Depois da descoberta da estrutura da molécula de ADN, em forma de dupla hélice, em 1953, durante mais de três décadas os cientistas pensaram que o património genético dos seres vivos só codificava 20 aminoácidos. Mas, em 1986, os cientistas anunciaram a descoberta do 21º aminoácido - a selenocisteína.
Agora, duas equipas de cientistas da Universidade Estadual do Ohio, nos Estados Unidos, anunciam, em dois artigos científicos diferentes, a descoberta do 22º aminoácido. Chama-se pirrolisina e é codificado pelo material genético de um micro-organismo chamado "Methanosarcina barkeri". Não é uma bactéria, mas é parecido com uma bactéria sem um núcleo onde está resguardado o ADN: pertence a um domínio de classificação dos seres vivos identificado há relativamente pouco tempo, o dos arqueões.
Estes micro-organismos têm características algo exóticas, com uma preferência por ambientes extremos. O "Methanosarcina barkeri", por exemplo, prefere metano a oxigénio. Onovo aminoácido faz parte de uma enzima (proteína que aumenta a velocidade de uma reacção bioquímica) que é usada para processar o gás metano.
O novo aminoácido acabou por ser descoberto na sequência de um trabalho sobre bioquímica básica. Os cientistas procuravam compreender como é que determinados micro-organismos - os metanogenos - conseguem converter os compostos que contêm metil em metano. Conhecem há muito tempo os mecanismos bioquímicos que convertem o dióxido de carbono e o acetato em metano. Não compreendem, porém, como é que uma classe de compostos comuns - as metilaminas - são transformadas em metano.

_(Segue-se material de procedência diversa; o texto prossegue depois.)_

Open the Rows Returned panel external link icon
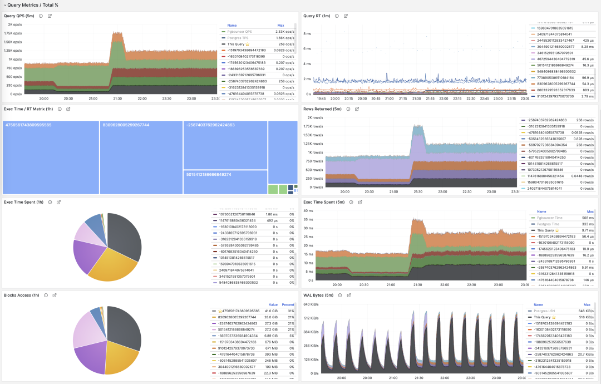 357,109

Há vários anos que a equipa de Joseph Krzycki estuda o "Methanosarcina barkeri": primeiro, identificaram-se as proteínas que convertem os compostos de metil em metano e, depois, um dos genes responsáveis pela sua produção. Estudando esse gene, viram que algumas das suas letras formavam uma sequência estranha, que, afinal, dava instruções para o fabrico de um novo aminoácido. Mais tarde, a equipa de Michael Chan descobriu como é a estrutura desse aminoácido.
O 22º aminoácido deve ser muito raro. Pelo menos é o que pensa Joseph Krzycki, por ter demorado tanto tempo a identificar. No entanto, o mesmo cientista considera provável a sua existência noutros organismos, além dos metanogenos. "Esta descoberta mostra que o código genético, e por isso a evolução, apresenta maior diversidade do que poderíamos pensar", afirma Joseph Krzycki, citado num comunicado da sua universidade.
A mesma opinião é partilhada por John F. Atkins e Ray Gesteland, do Departamento de Genética Humana da Universidade do Utah, nos Estados Unidos, num comentário também publicado na "Science". Consideram que a descoberta reflecte a grande riqueza do código genético.
À medida que os cientistas aperfeiçoam as técnicas de sequenciação dos genomas, há quem diga que talvez as proteínas tenham mais blocos fundamentais e, por isso, a vida tenha maior diversidade. O 23º aminoácido poderá estar só à espera de ser descoberto pelos cientistas. "Com tantos investigadores a dissecar tantos genomas, é razoável sugerir que pode haver mais à espera de serem descobertos. Este trabalho pode levar outros cientistas a olhar de novo para as sequências genéticas que, à primeira vista, lhes pareceram aberrantes. Elas podem significar descobertas como a nossa", diz Michael Chan.